The Library of Congress announced a few years ago they will archive all tweets. Here is how they plan to store the data and make it available:
Osterberg says the costs associated with the project, in terms of developing the infrastructure to house the tweets, is in the low tens of thousands of dollars. The tweets were offered as a free gift from Twitter, and are being transferred to the Library through a separate company, Gnip, at no cost. Each day tweets are automatically pulled in from Gnip, organized chronologically and scanned to ensure they’re not corrupted. Then the data are stored on two separate tapes which are housed in different parts of the Library for security reasons.
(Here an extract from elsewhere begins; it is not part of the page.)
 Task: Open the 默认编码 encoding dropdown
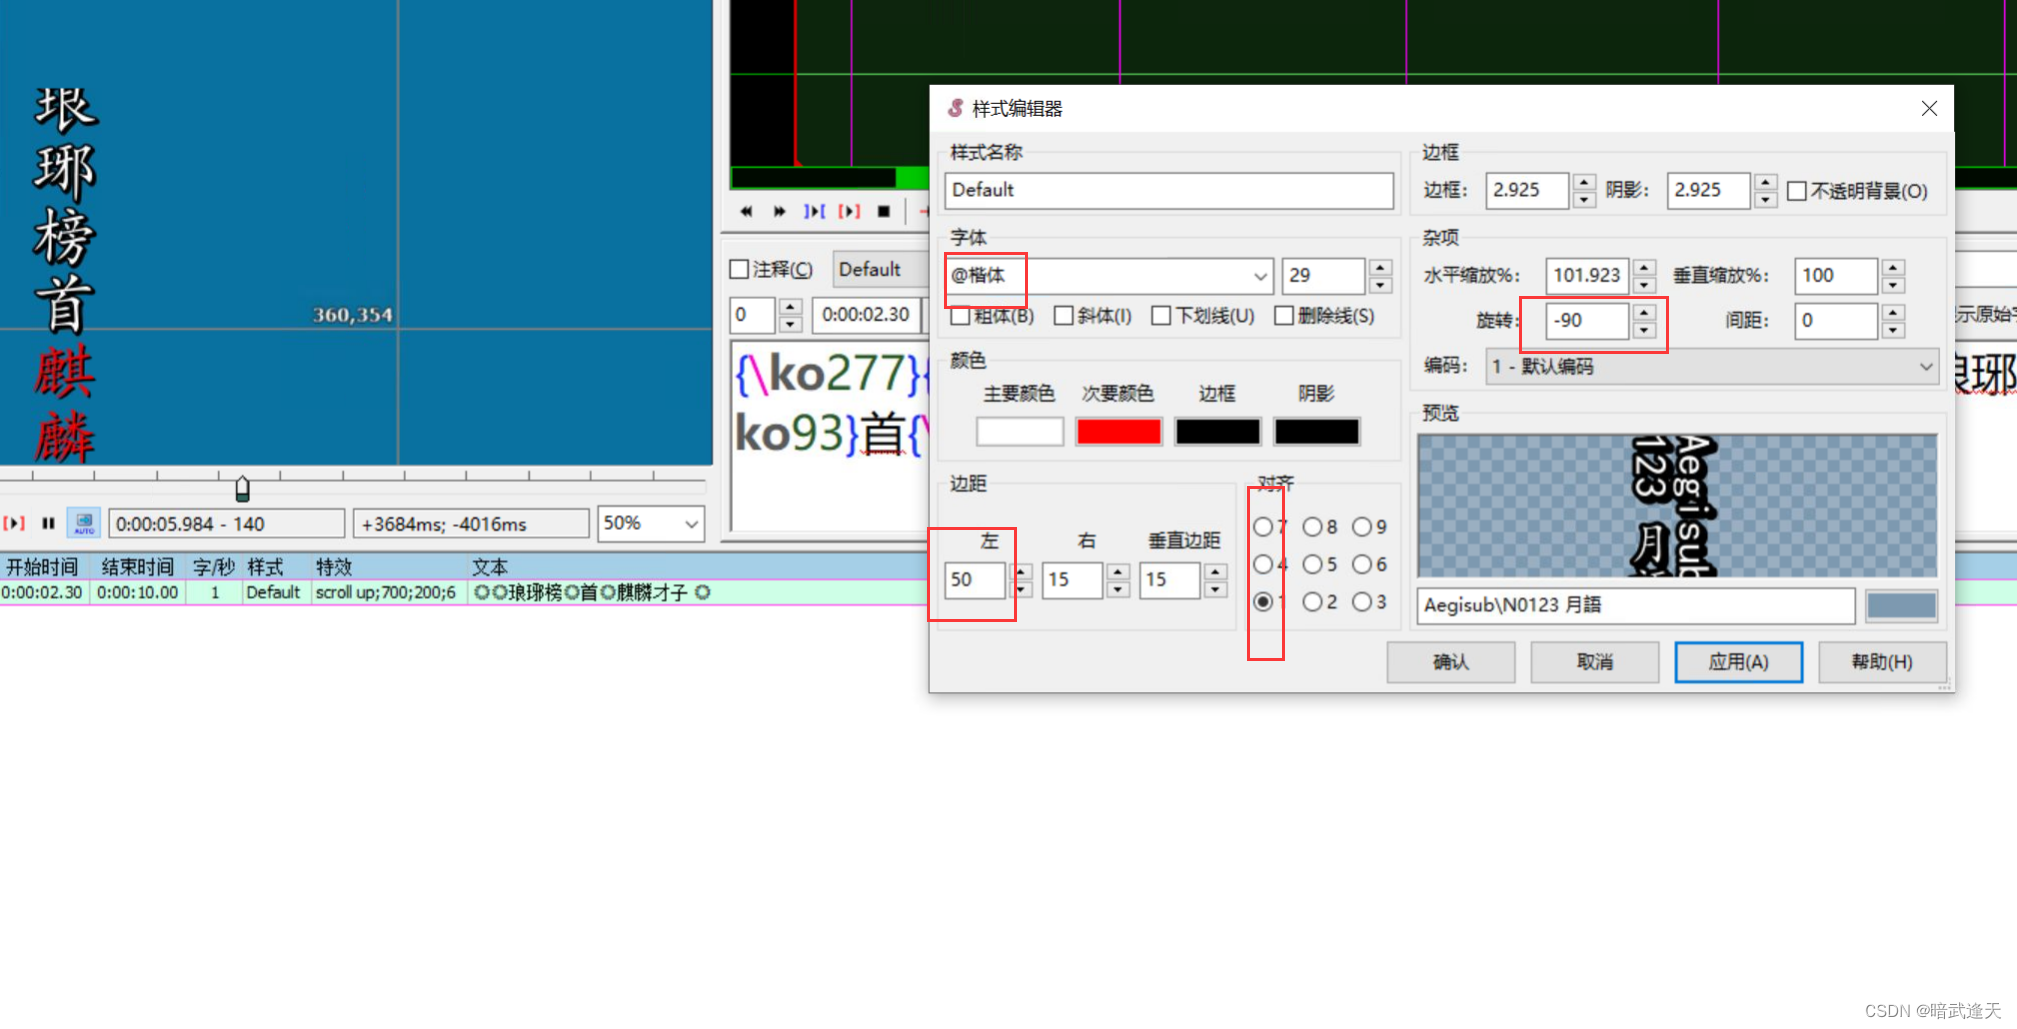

The Library has mostly figured out how to make the archive organized, but usability remains a challenge. A simple query of just the 2006-2010 tweets currently takes about 24 hours. Increasing search speeds to a reasonable level would require purchasing hundreds of servers, which the Library says is financially unfeasible right now. There’s no timetable for when the tweets might become accessible to researchers…
While you can’t yet make a trip to Washington D.C. and have casual perusal of all the world’s tweets, the technology to do exactly that is readily available—for a cost. Gnip, the organization feeding the tweets to the Library, is a social media data company that has exclusive access to the Twitter “firehose,” the never-ending, comprehensive stream of all of our tweets. Companies such as IBM pay for Gnip’s services, which also include access to posts from other social networks like Facebook and Tumblr. The company also works with academics and public policy experts, the type of people likely to make use of a free, government-sponsored Twitter archive when it comes to fruition…
All the researchers agree that Twitter is a powerful tool for sociological study. Soon, if the Library of Congress can make its database fully functional, it’ll also be an easily accessible one. And one day, long after we’ve all sent our final snarky tweet, our messages will live on.
And what will people of the future think when they read all these tweets?
While this could be a really interesting data source (notwithstanding all of the sample selection issues), I find it odd there is no timetable for when it might be more easily searchable. What is the point of collecting all of this information if it can’t be put to use?